## [Dataset rows]
------------------------------------------------------------
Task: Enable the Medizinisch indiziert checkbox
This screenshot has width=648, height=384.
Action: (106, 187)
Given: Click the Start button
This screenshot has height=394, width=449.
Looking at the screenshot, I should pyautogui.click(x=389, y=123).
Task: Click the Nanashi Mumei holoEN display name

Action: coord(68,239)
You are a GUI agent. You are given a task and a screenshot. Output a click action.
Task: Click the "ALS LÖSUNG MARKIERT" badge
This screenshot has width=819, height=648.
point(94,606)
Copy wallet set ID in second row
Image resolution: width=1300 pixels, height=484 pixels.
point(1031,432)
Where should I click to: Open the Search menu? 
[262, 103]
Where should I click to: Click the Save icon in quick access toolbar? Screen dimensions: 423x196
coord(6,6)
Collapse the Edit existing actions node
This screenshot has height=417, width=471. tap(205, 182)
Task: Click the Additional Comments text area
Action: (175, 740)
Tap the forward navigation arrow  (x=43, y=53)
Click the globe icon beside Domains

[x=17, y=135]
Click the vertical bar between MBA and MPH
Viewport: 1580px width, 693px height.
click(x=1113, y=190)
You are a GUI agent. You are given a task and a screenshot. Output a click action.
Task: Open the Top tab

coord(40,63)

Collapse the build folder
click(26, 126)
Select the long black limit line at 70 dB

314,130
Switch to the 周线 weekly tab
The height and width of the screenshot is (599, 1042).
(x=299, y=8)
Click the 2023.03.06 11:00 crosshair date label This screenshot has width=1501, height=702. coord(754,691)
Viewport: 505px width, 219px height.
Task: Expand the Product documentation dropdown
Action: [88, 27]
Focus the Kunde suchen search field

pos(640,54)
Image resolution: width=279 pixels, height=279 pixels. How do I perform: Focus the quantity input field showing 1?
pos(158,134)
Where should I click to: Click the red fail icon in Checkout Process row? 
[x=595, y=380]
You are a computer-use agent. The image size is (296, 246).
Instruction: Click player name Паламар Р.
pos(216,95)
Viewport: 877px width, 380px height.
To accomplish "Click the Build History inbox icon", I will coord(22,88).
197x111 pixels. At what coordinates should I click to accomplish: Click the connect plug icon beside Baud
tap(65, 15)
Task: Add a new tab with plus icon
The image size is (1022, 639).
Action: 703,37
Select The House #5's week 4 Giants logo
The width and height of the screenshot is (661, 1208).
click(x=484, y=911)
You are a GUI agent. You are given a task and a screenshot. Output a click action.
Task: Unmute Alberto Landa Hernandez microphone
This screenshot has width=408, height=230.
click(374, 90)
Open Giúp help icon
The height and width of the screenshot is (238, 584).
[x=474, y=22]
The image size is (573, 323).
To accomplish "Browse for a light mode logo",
------------------------------------------------------------
## [The problem]
Turn the records above into a JSON list of strings, one string per line, with blank lines left out.

## [Full response]
[
  "Task: Enable the Medizinisch indiziert checkbox",
  "This screenshot has width=648, height=384.",
  "Action: (106, 187)",
  "Given: Click the Start button",
  "This screenshot has height=394, width=449.",
  "Looking at the screenshot, I should pyautogui.click(x=389, y=123).",
  "Task: Click the Nanashi Mumei holoEN display name",
  "Action: coord(68,239)",
  "You are a GUI agent. You are given a task and a screenshot. Output a click action.",
  "Task: Click the \"ALS LÖSUNG MARKIERT\" badge",
  "This screenshot has width=819, height=648.",
  "point(94,606)",
  "Copy wallet set ID in second row",
  "Image resolution: width=1300 pixels, height=484 pixels.",
  "point(1031,432)",
  "Where should I click to: Open the Search menu? ",
  "[262, 103]",
  "Where should I click to: Click the Save icon in quick access toolbar? Screen dimensions: 423x196",
  "coord(6,6)",
  "Collapse the Edit existing actions node",
  "This screenshot has height=417, width=471. tap(205, 182)",
  "Task: Click the Additional Comments text area",
  "Action: (175, 740)",
  "Tap the forward navigation arrow  (x=43, y=53)",
  "Click the globe icon beside Domains",
  "[x=17, y=135]",
  "Click the vertical bar between MBA and MPH",
  "Viewport: 1580px width, 693px height.",
  "click(x=1113, y=190)",
  "You are a GUI agent. You are given a task and a screenshot. Output a click action.",
  "Task: Open the Top tab",
  "coord(40,63)",
  "Collapse the build folder",
  "click(26, 126)",
  "Select the long black limit line at 70 dB",
  "314,130",
  "Switch to the 周线 weekly tab",
  "The height and width of the screenshot is (599, 1042).",
  "(x=299, y=8)",
  "Click the 2023.03.06 11:00 crosshair date label This screenshot has width=1501, height=702. coord(754,691)",
  "Viewport: 505px width, 219px height.",
  "Task: Expand the Product documentation dropdown",
  "Action: [88, 27]",
  "Focus the Kunde suchen search field",
  "pos(640,54)",
  "Image resolution: width=279 pixels, height=279 pixels. How do I perform: Focus the quantity input field showing 1?",
  "pos(158,134)",
  "Where should I click to: Click the red fail icon in Checkout Process row? ",
  "[x=595, y=380]",
  "You are a computer-use agent. The image size is (296, 246).",
  "Instruction: Click player name Паламар Р.",
  "pos(216,95)",
  "Viewport: 877px width, 380px height.",
  "To accomplish \"Click the Build History inbox icon\", I will coord(22,88).",
  "197x111 pixels. At what coordinates should I click to accomplish: Click the connect plug icon beside Baud",
  "tap(65, 15)",
  "Task: Add a new tab with plus icon",
  "The image size is (1022, 639).",
  "Action: 703,37",
  "Select The House #5's week 4 Giants logo",
  "The width and height of the screenshot is (661, 1208).",
  "click(x=484, y=911)",
  "You are a GUI agent. You are given a task and a screenshot. Output a click action.",
  "Task: Unmute Alberto Landa Hernandez microphone",
  "This screenshot has width=408, height=230.",
  "click(374, 90)",
  "Open Giúp help icon",
  "The height and width of the screenshot is (238, 584).",
  "[x=474, y=22]",
  "The image size is (573, 323).",
  "To accomplish \"Browse for a light mode logo\","
]